Exercise details: Copy the passage of the defamation article from "The publisher may make" up to and including "considering the offer.", keeping every word as it appears.
── Given text
Defamation Basics Part III

Remedies: offers to make amends and litigation

In our third and final instalment of our defamation series, we now turn to the options available to an aggrieved person (or plaintiff) that has been defamed and what an author/publisher (or defendant) can do if they receive a concerns notice.

Concerns notice

An aggrieved person may issue a written notice to the author/publisher of defamatory material explaining the defamatory implications within the publication.  If the notice fails to adequately particularise the imputations of concern, the publisher may request further and better particulars about them from the aggrieved person.

Offer to make amends

The publisher may make an offer to make amends within 28 days from receipt of the concerns notice.  The offer must be in writing and must:

  • state what defamatory imputations the offer relates to;

  • include an offer to publish a reasonable correction of the material in question;

  • if the material has been given to someone else by the publisher, include an offer to take reasonable steps to tell the other person that the material is or may be defamatory of the aggrieved person; and

  • include an order to pay the expenses reasonably incurred by the aggrieved person before the offer was made and the expenses reasonably incurred in considering the offer.
────
── Data listing
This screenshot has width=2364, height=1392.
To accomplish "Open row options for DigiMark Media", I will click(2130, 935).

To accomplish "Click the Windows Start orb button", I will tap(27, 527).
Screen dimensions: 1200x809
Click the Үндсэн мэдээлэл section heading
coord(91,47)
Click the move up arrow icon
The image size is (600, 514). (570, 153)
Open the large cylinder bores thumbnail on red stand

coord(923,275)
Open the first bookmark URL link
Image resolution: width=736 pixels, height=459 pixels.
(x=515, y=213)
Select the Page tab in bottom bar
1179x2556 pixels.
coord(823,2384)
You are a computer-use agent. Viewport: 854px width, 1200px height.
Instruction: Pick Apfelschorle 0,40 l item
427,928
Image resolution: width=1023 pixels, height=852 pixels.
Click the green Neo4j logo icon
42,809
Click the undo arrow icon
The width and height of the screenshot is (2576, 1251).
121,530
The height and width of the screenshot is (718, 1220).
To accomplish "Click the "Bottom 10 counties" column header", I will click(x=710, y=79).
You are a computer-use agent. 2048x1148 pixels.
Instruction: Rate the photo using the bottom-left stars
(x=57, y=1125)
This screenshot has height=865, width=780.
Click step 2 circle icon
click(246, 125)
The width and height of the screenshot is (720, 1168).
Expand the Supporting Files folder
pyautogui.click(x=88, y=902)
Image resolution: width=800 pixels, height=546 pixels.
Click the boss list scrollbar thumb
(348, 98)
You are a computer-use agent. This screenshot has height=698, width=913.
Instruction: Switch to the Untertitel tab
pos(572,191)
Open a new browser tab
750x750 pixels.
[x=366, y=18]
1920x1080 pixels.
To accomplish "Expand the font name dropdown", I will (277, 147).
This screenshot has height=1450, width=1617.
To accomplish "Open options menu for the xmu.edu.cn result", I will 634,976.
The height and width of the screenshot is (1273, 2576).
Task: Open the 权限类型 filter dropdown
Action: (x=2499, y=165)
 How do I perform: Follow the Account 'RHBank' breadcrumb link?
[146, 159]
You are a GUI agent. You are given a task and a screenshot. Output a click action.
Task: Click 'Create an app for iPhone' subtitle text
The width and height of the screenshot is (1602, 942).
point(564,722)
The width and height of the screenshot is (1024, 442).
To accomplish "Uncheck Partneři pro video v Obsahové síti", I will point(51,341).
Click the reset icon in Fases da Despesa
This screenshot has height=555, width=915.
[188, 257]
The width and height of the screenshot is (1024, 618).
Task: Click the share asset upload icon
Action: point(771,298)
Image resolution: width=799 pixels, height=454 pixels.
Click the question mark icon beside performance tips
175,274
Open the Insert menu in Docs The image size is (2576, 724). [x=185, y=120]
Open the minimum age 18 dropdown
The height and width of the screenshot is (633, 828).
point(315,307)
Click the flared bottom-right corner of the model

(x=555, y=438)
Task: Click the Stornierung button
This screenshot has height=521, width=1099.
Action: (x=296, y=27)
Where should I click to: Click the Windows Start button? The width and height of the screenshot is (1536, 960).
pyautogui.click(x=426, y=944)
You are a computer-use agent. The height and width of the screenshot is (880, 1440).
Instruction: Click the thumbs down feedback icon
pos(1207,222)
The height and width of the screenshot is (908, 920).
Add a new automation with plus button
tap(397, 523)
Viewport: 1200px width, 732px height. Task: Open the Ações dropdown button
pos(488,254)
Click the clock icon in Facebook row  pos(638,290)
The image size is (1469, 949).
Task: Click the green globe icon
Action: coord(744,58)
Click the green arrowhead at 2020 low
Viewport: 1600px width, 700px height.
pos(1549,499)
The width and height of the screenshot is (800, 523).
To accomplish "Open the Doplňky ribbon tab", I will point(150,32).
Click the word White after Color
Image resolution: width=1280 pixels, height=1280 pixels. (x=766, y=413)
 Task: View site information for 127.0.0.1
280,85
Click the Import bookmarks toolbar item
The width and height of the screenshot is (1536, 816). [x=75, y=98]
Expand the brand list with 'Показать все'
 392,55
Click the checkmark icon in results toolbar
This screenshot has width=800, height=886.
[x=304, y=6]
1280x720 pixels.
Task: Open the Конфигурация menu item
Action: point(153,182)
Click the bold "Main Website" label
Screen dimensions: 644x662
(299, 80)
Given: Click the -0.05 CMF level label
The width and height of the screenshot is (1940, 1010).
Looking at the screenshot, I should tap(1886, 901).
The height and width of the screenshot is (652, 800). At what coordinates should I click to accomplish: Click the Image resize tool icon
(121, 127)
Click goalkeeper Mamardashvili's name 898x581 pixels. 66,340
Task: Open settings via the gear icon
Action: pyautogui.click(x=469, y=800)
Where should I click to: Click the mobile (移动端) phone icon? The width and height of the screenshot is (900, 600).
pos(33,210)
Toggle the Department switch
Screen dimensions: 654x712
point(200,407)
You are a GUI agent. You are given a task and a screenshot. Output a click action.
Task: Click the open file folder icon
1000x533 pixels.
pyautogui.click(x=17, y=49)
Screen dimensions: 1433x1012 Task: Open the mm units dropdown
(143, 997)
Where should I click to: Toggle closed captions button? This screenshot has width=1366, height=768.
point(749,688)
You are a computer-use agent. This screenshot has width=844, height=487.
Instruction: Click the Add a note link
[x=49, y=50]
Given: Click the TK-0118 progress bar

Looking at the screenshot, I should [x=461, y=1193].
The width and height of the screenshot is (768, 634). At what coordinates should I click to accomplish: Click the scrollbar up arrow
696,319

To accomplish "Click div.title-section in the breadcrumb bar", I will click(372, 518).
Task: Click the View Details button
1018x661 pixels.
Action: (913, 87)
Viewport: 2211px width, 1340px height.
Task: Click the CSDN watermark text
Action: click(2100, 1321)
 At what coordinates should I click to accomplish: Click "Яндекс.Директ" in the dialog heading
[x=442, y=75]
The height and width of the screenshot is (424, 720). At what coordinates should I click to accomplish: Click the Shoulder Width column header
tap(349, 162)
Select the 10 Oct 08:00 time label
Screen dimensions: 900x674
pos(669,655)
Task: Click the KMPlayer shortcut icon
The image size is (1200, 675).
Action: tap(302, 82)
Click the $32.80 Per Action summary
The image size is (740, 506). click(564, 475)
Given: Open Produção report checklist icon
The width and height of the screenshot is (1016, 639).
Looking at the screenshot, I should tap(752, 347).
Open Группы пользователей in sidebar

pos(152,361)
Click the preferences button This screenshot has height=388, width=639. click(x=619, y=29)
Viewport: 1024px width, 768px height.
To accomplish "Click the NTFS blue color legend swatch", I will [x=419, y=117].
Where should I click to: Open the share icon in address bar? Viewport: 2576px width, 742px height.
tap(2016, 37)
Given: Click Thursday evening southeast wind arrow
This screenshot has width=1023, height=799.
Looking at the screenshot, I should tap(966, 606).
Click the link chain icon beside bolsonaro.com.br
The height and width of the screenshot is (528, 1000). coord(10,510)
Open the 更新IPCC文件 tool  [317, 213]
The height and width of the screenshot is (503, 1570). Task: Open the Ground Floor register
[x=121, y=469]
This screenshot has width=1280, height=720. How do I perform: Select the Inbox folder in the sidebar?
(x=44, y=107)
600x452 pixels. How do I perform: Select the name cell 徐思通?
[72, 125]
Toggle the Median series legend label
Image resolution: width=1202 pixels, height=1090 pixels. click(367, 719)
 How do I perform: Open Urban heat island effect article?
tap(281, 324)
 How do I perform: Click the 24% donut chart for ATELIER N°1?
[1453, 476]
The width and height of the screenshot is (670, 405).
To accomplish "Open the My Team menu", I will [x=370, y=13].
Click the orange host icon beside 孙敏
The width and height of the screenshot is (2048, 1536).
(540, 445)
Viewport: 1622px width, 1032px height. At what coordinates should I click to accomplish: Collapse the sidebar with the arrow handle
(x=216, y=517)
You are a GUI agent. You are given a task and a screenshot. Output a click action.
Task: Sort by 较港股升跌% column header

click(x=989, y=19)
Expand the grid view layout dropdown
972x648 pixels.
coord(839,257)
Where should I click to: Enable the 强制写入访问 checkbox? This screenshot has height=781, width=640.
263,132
────
Response:
The publisher may make an offer to make amends within 28 days from receipt of the concerns notice.  The offer must be in writing and must:

  • state what defamatory imputations the offer relates to;

  • include an offer to publish a reasonable correction of the material in question;

  • if the material has been given to someone else by the publisher, include an offer to take reasonable steps to tell the other person that the material is or may be defamatory of the aggrieved person; and

  • include an order to pay the expenses reasonably incurred by the aggrieved person before the offer was made and the expenses reasonably incurred in considering the offer.